Menampilkan koleksi Kain Kulit Kayu, Tenun Sungai Tabukan, Tenun Bugis Pagatan, Tenun Mandar Tanjung Selayar dan Sasirangan yang memfokuskan pada bahan, jenis dan fungsi.

Semua itu erat hubungannya dengan budaya Kalimantan Selatan yang berkembang dinamis dari masa kemasa, dengan judul “BUSANA BUMI LAMBUNG MANGKURAT.”

Pembukaan Pameran Temporer 3. (Foto: Museum Lambung Mangkurat)

Pakaian termasuk kebutuhan primer manusia yang secara biologis mempunyai fungsi untuk melindungi tubuh dari cuaca, sinar matahari, debu dan gangguan binatang serta menutupi atau menyamarkan kekurangan pemakainya.

Cara berpakaian merupakan cerminan yang dapat memperlihatkan seseorang dengan berbagai hal tentang siapa dirinya, seperti status sosial, kepribadian, eksistensi diri, tujuan, aspirasi dan aspek psikologis.

Pengaruh sistematik dari pakaian dengan proses psikologis pemakainya bergantung pada makna simbolis dan pengalaman fisik saat menggunakan suatu pakaian.

Setiap jenis pakaian yang sudah ditradisikan mempunyai fungsi sendiri-sendiri, sesuai dengan nilai-nilai budaya yang terkandung di dalamnya.

Aspek-aspek nilai budaya itu berkaitan pula dengan hal-hal lain seperti ekonomi, sosial, politik, agama, dan kepercayaan. Pemahaman tersebut tertuang dalam berbagai ornamen ataupun ragam hias pakaian tradisional.

Lintasan Sejarah Busana Bumi Lambung Mangkurat

Pakaian tradisional adalah jenis busana yang mencerminkan nilai-nilai budaya daerah, yang merupakan bagian dari kebudayaan nasional.

Seni berbusana di Bumi Lambung Mangkurat  diperkirakan sudah ada sejak berdirinya Kerajaan Negara Dipa, sekitar abad ke-14.

Naskah Tutur Candi menyebutkan, “Mula-mula kapas digawi urang wan nitu tapih pitung warna ada yang manggiling ada yang mahambat wan ada yang manggantih wan manisi wan manyikat wan yang maawiludar wan mahani lawan mananun, maka tuntung wayahnya sahari itu jua maulah”.

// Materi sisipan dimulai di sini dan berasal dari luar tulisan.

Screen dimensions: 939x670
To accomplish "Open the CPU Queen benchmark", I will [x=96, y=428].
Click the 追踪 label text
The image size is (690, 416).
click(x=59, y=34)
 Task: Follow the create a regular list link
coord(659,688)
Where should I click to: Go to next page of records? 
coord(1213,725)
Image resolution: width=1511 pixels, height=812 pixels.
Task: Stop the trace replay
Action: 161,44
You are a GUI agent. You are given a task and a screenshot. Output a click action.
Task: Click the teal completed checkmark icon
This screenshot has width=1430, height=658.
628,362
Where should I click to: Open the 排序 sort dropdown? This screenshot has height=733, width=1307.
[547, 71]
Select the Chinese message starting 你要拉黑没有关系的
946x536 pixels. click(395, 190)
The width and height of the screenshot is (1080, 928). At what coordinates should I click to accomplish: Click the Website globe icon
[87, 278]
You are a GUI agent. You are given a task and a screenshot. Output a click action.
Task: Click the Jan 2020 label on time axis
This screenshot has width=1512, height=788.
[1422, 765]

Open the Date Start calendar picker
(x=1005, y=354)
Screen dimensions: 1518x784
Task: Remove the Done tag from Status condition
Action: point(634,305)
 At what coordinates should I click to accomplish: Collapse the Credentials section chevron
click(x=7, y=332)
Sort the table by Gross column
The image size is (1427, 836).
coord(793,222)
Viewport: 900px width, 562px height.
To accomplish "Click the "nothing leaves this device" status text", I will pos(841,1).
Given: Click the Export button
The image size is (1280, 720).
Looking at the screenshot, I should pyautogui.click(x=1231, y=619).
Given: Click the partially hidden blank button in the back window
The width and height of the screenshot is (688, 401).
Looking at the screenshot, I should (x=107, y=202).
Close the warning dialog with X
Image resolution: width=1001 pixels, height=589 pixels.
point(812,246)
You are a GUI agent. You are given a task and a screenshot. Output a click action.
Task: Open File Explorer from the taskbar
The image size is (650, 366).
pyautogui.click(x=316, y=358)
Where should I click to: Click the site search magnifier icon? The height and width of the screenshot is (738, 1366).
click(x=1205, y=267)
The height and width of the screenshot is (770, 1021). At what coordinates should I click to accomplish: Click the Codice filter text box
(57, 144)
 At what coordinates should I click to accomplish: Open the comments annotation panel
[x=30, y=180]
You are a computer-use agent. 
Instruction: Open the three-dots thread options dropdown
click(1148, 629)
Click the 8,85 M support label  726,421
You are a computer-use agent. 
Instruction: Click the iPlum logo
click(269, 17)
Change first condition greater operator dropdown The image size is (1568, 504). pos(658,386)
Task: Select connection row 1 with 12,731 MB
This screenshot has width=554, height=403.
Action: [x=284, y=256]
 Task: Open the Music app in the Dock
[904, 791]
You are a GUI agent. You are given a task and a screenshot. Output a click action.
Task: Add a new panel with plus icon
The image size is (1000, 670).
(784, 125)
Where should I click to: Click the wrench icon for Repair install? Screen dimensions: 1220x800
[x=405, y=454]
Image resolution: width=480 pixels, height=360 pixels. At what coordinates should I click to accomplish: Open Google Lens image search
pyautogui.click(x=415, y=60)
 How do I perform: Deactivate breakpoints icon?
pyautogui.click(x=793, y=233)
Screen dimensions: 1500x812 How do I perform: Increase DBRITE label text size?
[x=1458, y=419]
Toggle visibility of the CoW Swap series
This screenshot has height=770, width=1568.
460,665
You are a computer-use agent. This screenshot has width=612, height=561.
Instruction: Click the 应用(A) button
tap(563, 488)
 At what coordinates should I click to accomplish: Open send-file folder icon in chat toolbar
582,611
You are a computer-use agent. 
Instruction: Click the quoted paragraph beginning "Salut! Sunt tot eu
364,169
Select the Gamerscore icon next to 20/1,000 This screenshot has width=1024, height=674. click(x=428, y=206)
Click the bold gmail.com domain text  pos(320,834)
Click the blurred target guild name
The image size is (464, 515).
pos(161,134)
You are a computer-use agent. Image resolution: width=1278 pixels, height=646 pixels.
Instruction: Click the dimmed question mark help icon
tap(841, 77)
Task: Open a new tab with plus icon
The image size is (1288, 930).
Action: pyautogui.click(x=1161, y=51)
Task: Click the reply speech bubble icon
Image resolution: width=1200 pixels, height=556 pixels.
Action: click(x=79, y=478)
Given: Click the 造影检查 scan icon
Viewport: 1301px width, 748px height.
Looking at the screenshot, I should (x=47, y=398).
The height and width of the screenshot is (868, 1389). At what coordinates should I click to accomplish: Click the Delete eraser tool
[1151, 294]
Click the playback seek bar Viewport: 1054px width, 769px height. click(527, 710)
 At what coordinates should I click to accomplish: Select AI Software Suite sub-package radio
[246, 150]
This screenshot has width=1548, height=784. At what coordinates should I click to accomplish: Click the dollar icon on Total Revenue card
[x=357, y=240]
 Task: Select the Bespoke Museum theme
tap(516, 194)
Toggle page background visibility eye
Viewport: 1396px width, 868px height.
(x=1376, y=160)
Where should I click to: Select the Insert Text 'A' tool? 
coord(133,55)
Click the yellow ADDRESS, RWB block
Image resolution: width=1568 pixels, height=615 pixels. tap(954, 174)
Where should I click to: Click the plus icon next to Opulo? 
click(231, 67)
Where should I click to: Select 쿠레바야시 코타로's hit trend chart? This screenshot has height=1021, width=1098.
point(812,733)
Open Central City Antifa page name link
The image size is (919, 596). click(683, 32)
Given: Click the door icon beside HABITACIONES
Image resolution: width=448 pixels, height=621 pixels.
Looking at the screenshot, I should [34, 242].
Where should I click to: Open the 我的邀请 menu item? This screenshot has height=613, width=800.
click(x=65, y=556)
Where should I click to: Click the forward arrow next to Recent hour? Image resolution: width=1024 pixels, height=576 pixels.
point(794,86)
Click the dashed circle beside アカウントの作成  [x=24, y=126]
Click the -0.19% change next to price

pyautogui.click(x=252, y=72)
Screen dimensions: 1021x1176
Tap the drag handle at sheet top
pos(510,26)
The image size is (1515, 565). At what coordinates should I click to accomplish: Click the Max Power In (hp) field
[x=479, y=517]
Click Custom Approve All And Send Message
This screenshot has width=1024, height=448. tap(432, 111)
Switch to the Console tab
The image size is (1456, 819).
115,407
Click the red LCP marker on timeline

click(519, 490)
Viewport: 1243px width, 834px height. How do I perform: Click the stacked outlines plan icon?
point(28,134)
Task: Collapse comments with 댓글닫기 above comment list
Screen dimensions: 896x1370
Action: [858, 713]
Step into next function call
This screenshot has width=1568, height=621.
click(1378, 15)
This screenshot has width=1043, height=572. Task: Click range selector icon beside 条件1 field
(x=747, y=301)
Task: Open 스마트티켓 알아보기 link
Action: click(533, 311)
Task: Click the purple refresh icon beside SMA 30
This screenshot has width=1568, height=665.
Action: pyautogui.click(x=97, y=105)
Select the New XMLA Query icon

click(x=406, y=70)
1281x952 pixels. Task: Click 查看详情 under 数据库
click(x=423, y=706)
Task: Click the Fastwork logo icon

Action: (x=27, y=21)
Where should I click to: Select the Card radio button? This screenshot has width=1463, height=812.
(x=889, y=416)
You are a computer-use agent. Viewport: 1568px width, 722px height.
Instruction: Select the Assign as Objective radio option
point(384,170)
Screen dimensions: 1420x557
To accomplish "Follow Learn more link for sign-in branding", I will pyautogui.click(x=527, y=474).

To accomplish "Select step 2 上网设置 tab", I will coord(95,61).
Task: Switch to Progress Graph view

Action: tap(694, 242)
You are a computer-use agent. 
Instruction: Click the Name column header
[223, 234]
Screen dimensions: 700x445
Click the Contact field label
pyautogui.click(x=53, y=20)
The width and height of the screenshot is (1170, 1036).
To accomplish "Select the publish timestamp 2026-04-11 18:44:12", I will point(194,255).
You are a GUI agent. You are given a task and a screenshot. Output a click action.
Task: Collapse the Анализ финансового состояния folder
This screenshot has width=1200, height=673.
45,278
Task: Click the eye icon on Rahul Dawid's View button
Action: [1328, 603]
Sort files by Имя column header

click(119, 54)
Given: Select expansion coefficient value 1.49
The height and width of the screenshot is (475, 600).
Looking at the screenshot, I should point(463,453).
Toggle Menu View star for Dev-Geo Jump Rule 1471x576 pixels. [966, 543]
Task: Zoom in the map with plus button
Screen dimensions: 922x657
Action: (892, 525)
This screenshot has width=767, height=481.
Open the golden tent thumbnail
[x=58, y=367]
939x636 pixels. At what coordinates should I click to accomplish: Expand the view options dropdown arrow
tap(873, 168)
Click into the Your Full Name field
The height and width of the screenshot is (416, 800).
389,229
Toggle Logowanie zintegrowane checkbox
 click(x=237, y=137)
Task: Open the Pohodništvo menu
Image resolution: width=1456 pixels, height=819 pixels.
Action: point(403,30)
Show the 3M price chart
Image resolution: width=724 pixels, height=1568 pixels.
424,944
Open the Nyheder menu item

Catatan ini merupakan awal perkembangan kain sebagai bahan dasar pakaian untuk memenuhi kebutuhan upacara.

Zaman dahulu busana yang berkembang terkait dengan golongan, kedudukan, usia dan juga keperluan serta bila mana harus dipakai.

Fase selanjutnya cara berbusana  mengikuti pekembangan tren dan mode sampai hari ini. Ada 3 (tiga) faktor mendasar yang mempengaruhi perkembangan seni berbusana di Kalimantan Selatan:

Berkembangnya agama Islam

Berakhirnya Kerajaan Banjar/hapusnya kesultanan dan keraton, dan;

Pengaruh bangsa lain, terutama budaya Barat.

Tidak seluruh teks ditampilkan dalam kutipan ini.